I’ll never forget the feeling.
It was 5am, the morning light still hiding behind Lake Michigan. A nurse wheeled my newborn daughter back into the dark hospital room where I had been sleeping since the delivery. My daughter was swaddled up into the tiniest possible cocoon and snoozing peacefully. I opened my eyes groggily and complete joy and disbelief washed over me. “She’s mine,” I thought. “That is my little baby.”
I was sure I was experiencing the instant love so many mothers gush about. And perhaps I was, for a brief moment. But as the days went on and I slipped into postpartum depression, I realised I was one of those mums, the ones who don’t feel a deep connection to their baby. The realisation was crushing. I felt at once ashamed, disappointed and alarmed. I loved my baby, but I didn’t feel in love with her the way I expected to and the way I know many mothers genuinely do.

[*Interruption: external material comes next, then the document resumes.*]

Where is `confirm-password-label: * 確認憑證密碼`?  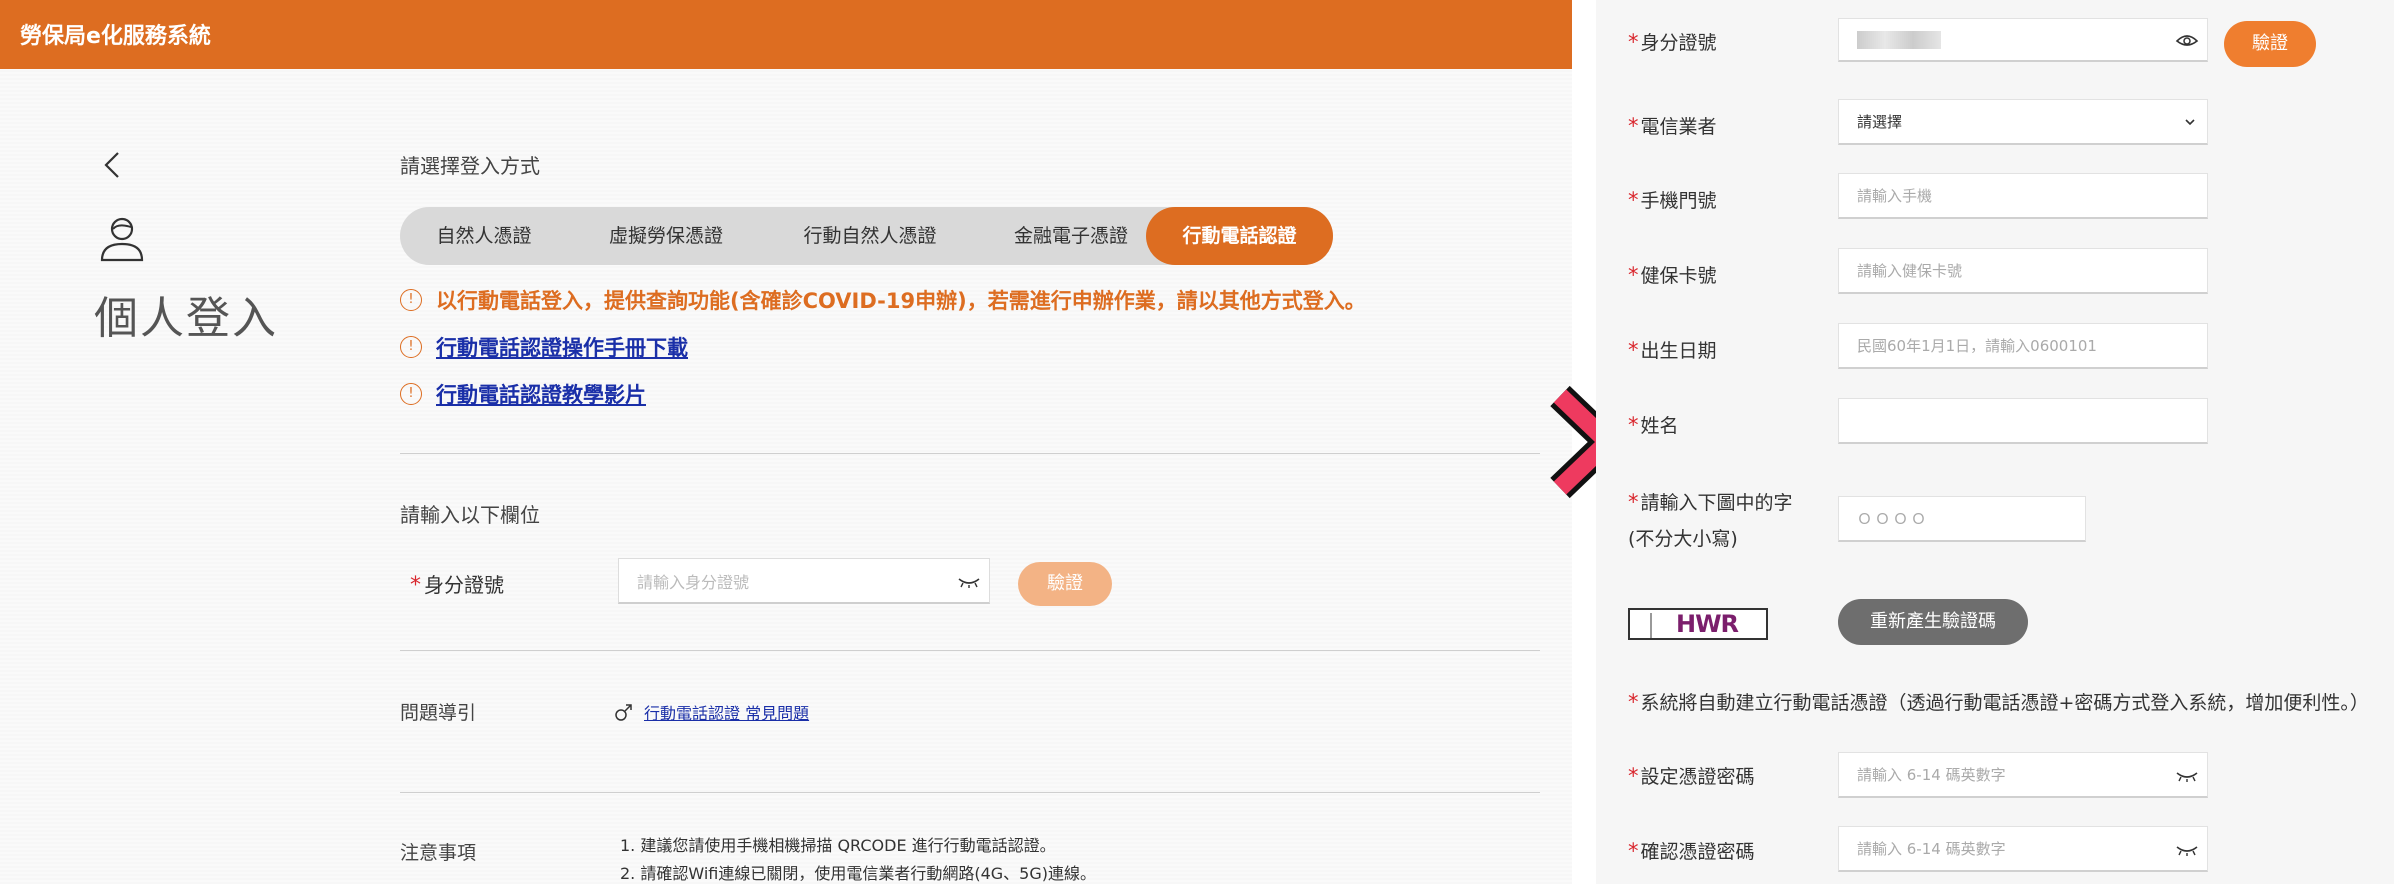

My whole life I’d heard a mother’s love described in a myriad of ways: instant, natural, beautiful, unimaginable, without compare, beyond belief, all-encompassing, life-changing, nirvana-achieving. I’d never heard of it described the way I was experiencing it: complicated, scary and, worst of all, average. I thought my daughter was adorable and an incredible gift, but I didn’t feel a love that rocked me to the core. I felt exhausted from lack of sleep, overwhelmed by her constant needs and sure that anyone else could do a better job of being her mother, a classic symptom of postpartum depression. I felt like I was going through the motions — outwardly nurturing, while ambivalence lurked beneath the surface.
Meanwhile, my husband bonded with her the way I had expected I would. He was enamoured from the start, and I envied how easily it came to him. When I watched him with her, I wondered if I could ever get there. I worried I never would. I tortured myself with questions that, in hindsight, were a form of punishment. “Do I love my husband more than my child?” and “Do I even love her at all?” I asked these questions off and on for months, due in part to sleep deprivation, depression and my fear of change.

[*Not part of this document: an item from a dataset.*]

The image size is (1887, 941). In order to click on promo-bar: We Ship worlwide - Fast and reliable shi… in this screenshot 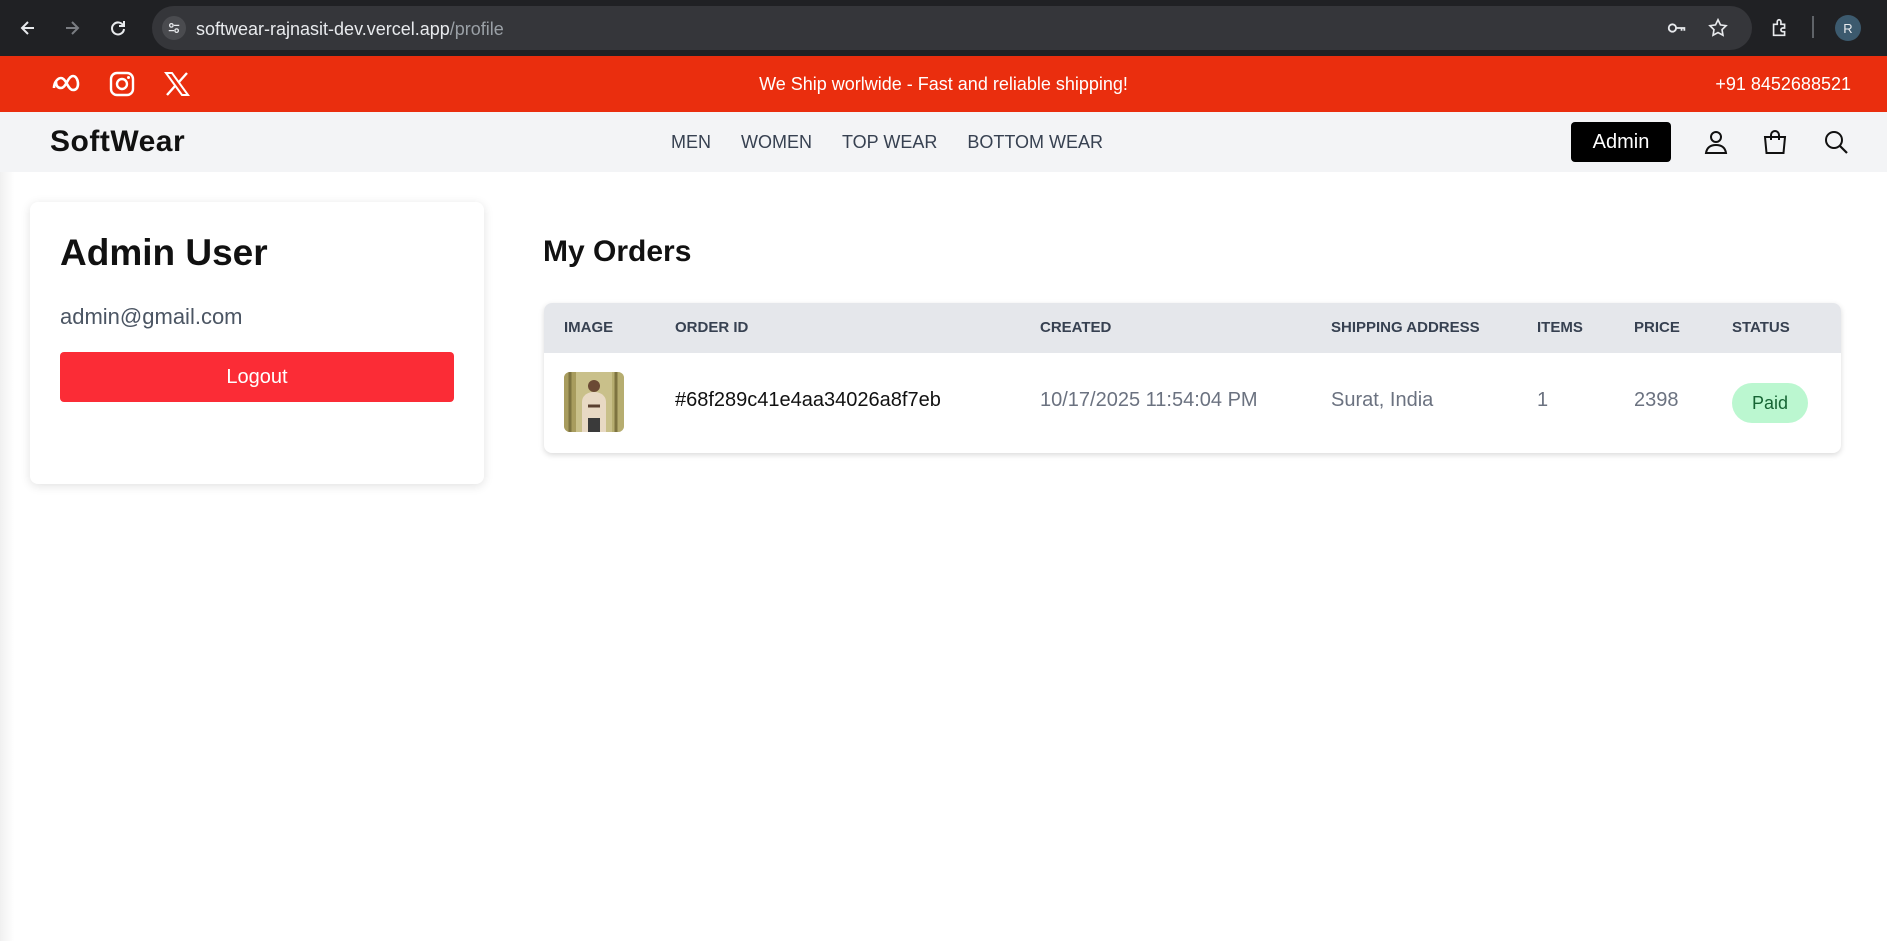, I will do `click(944, 84)`.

At this point, you might expect me to reveal a magical moment where I looked into my daughter’s eyes and everything suddenly clicked into place. But I didn’t have a moment like that.
Instead, I gave up.
I let go…
I let go of expectations and focused on the moment. I knew I loved my daughter, and that was enough.
I accepted…
I accepted the reality of postpartum depression and slowly forgave myself for allowing it to rob me of a joyful season in life.
I stopped…
I stopped comparing my experience of motherhood to that of others. Well, at least I tried very, very hard not to. If a social media post made me feel like a failure, I unfollowed. I wrote down how I felt and read articles from other women who had similar experiences – there are a lot more out there than I expected.
I opened up…
I opened up to family and friends. I was brutally honest about how much I was struggling and how hard it was to not feel the new-mum euphoria. The kindness and support I received from other mums and non-mums alike lifted me up when I needed it most.
I took care…
I took care of myself. They say you can’t love someone until you love yourself, and it’s true. The more I practiced self-care (enjoying a cup of coffee at work, going to bed early instead of doing the laundry, going for a run), the happier I became and the better mother I became.

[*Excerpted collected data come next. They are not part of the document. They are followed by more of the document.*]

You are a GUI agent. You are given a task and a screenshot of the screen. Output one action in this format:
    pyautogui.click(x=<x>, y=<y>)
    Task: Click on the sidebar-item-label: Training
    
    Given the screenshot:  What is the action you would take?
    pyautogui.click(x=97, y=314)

I did all of this, and when I wasn’t looking, I fell in love.
My love for my daughter was like a sunrise: a slow and sure progression. While I was still enveloped in darkness, I doubted the sun would ever peak above the horizon. But before I knew it, I was basking in its complete radiance. Somewhere between my postpartum haze and the present, a million little moments — highs and lows, laughter and tears — have collectively carved a permanent place in my heart I didn’t know I had room for.
While I watched her crawl for the first time, our bond grew. While I rocked her back to sleep at 3 am, wondering whether it was possible to die from lack of sleep, our bond grew. First giggle, first steps, first word, fourth tooth, eighth illness, fiftieth meltdown, one-hundredth snuggle…Throughout it all, our bond grew and grew and grew, until it became something deeper than I’ve ever felt in my life.
A year in and my love for her is bordering on addiction. I live my life for her; I would give my life for her. I cry just typing these sentences because it’s the most real thing I’ve ever felt, and it’s hard to believe I ever worried I couldn’t or wouldn’t get here. You’ll get there, too.